--- Task prompt ---
When you repeat the entries below, keep each word exactly as it is and drop the pictures.

======== Data records ========

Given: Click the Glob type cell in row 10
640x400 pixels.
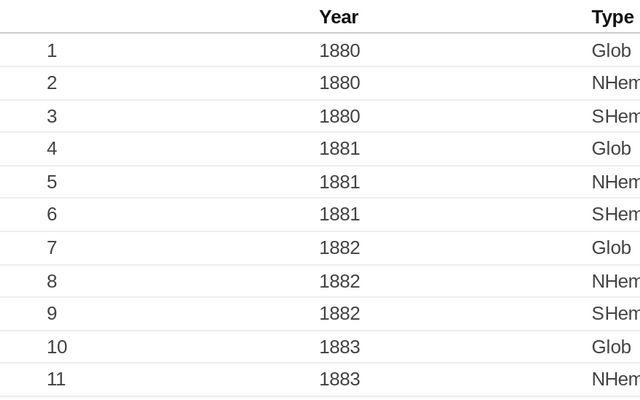Looking at the screenshot, I should pos(611,347).
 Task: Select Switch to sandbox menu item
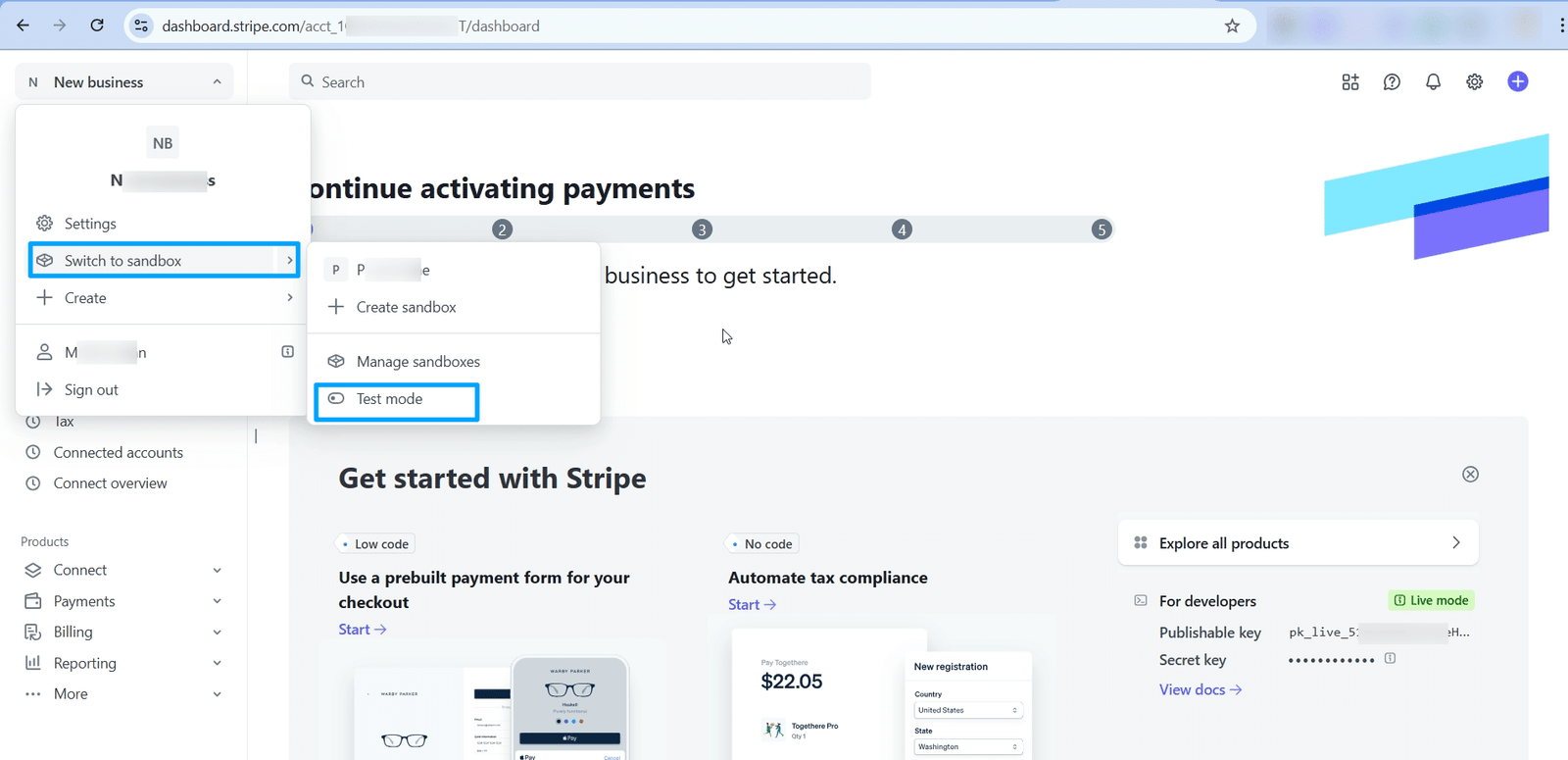point(164,261)
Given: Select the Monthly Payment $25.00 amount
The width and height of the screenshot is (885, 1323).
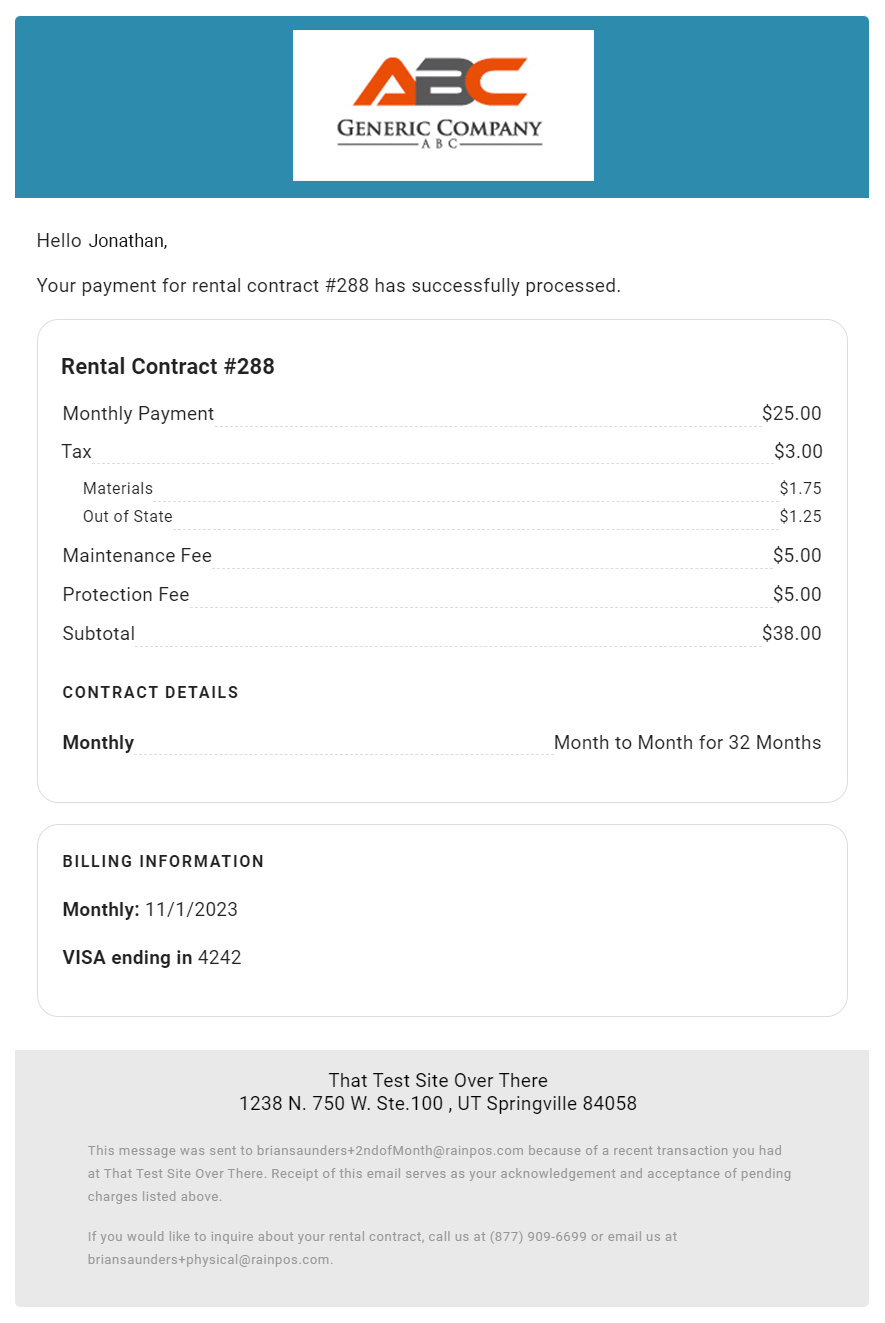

========

--- Output of the exercise ---
Given: Click the Glob type cell in row 10
640x400 pixels.
Looking at the screenshot, I should pos(611,347).
 Task: Select Switch to sandbox menu item
point(164,261)
Given: Select the Monthly Payment $25.00 amount
The width and height of the screenshot is (885, 1323).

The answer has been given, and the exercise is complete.